_Aim of the exercise_.
Please find all lines containing "Choices" in the listing below and copy them.

_Data_.
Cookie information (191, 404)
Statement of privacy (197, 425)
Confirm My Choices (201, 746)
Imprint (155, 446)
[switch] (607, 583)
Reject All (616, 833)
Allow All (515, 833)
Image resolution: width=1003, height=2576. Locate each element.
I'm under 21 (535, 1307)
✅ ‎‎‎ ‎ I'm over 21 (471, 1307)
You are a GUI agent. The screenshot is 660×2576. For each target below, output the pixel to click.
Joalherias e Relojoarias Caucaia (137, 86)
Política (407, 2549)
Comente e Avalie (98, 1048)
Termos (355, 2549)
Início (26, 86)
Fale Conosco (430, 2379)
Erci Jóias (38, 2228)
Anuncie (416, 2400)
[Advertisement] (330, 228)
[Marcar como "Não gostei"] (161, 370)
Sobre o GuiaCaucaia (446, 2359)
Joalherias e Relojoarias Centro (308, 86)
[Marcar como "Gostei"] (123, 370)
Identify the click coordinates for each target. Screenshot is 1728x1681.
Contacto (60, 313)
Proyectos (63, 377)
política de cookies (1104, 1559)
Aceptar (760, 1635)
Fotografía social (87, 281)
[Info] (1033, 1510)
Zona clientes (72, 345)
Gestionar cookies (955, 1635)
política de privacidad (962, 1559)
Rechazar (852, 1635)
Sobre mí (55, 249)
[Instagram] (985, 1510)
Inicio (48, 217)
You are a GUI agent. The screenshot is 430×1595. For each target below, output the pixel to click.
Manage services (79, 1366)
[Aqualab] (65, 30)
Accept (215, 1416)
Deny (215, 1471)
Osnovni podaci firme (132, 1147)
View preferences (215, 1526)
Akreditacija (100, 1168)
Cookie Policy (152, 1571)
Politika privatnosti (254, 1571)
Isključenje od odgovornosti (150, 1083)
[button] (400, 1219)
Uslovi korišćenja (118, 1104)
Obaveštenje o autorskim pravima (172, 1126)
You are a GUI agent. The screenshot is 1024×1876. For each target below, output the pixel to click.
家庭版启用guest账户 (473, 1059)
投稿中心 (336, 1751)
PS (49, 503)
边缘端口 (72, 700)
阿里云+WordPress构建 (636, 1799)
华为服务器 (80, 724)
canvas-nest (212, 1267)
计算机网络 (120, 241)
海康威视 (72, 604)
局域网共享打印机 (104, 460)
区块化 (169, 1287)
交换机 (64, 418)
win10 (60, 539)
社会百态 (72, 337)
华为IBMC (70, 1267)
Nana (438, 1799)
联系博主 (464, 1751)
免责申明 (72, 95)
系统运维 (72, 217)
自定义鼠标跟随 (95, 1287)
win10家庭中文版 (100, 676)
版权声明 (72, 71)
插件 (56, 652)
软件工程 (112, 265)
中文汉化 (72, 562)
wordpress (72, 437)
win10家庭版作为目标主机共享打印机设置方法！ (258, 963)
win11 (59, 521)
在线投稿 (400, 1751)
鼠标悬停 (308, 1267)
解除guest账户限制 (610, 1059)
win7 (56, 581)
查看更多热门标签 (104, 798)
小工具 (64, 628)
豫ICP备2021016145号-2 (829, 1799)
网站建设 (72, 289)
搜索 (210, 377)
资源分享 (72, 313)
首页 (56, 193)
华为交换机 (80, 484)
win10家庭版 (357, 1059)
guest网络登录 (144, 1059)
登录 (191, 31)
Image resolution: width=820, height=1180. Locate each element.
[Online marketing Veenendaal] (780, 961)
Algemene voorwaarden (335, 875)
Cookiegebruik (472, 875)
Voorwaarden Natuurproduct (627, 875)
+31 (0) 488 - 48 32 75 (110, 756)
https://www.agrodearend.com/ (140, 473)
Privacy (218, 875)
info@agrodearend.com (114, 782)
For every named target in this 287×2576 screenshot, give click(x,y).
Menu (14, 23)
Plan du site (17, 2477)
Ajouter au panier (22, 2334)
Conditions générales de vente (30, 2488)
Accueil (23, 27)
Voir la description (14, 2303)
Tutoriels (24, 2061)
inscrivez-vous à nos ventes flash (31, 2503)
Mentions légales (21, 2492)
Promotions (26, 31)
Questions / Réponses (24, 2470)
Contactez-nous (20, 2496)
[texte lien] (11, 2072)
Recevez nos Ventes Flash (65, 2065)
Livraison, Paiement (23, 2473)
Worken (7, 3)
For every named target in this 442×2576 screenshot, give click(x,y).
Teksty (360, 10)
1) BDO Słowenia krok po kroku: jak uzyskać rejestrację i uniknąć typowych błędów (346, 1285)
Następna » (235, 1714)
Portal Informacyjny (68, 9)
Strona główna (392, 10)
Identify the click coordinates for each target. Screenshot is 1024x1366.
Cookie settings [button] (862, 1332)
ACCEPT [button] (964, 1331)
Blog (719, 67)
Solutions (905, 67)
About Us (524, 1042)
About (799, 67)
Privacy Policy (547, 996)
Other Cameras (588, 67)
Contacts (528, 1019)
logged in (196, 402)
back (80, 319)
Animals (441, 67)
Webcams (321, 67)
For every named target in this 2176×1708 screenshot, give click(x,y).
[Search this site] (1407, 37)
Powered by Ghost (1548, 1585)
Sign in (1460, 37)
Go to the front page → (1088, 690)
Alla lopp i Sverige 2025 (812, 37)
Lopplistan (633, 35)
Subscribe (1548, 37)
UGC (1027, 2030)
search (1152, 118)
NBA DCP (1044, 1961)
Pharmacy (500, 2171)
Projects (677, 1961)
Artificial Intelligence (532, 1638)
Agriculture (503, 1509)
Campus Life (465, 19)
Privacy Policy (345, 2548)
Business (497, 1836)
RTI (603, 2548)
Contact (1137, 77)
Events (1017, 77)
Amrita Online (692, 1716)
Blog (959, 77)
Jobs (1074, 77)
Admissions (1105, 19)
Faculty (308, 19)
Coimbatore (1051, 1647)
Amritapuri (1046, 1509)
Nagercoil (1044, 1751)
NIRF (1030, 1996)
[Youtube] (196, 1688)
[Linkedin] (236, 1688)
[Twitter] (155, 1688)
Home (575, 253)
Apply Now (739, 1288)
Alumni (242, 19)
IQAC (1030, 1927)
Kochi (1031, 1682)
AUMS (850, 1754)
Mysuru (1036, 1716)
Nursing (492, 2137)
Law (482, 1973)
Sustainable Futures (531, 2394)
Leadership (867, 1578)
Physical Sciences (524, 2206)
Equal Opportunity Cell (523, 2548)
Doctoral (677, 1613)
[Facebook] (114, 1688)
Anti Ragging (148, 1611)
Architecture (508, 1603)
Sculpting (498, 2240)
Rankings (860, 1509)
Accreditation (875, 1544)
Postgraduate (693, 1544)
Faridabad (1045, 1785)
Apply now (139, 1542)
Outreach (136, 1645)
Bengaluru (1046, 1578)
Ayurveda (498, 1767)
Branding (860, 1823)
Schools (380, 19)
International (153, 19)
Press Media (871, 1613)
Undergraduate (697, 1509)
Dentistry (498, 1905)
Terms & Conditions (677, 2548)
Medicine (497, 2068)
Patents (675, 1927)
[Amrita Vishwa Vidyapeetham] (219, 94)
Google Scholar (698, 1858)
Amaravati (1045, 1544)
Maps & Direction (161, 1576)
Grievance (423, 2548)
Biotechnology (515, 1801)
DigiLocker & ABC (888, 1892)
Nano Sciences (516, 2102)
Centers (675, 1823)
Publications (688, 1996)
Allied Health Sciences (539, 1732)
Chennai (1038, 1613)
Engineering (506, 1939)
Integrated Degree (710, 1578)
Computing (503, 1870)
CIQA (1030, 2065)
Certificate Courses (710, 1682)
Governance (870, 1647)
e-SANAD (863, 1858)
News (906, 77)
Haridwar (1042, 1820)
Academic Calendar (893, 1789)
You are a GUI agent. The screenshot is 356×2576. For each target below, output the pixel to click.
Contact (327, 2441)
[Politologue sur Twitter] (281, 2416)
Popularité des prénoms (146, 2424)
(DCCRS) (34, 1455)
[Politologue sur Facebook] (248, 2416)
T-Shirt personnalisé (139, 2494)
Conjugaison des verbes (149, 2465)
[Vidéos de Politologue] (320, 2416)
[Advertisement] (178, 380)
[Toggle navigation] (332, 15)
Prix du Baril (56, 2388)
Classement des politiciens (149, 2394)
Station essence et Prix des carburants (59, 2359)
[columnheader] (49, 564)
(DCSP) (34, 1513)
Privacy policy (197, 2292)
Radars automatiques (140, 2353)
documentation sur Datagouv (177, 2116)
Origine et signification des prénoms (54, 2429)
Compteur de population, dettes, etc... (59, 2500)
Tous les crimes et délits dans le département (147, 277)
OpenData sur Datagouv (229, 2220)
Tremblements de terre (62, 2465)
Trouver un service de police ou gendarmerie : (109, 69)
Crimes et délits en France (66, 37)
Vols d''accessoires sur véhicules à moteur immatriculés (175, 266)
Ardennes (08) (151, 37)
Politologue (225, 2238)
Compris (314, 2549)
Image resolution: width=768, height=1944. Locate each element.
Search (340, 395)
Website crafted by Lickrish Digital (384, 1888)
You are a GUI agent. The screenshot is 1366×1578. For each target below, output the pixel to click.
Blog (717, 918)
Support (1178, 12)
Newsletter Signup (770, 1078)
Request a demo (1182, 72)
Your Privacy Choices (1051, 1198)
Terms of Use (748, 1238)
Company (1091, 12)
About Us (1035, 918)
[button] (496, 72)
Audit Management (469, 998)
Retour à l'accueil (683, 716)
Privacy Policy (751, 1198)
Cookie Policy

_Written reply_.
Confirm My Choices (201, 746)
Your Privacy Choices (1051, 1198)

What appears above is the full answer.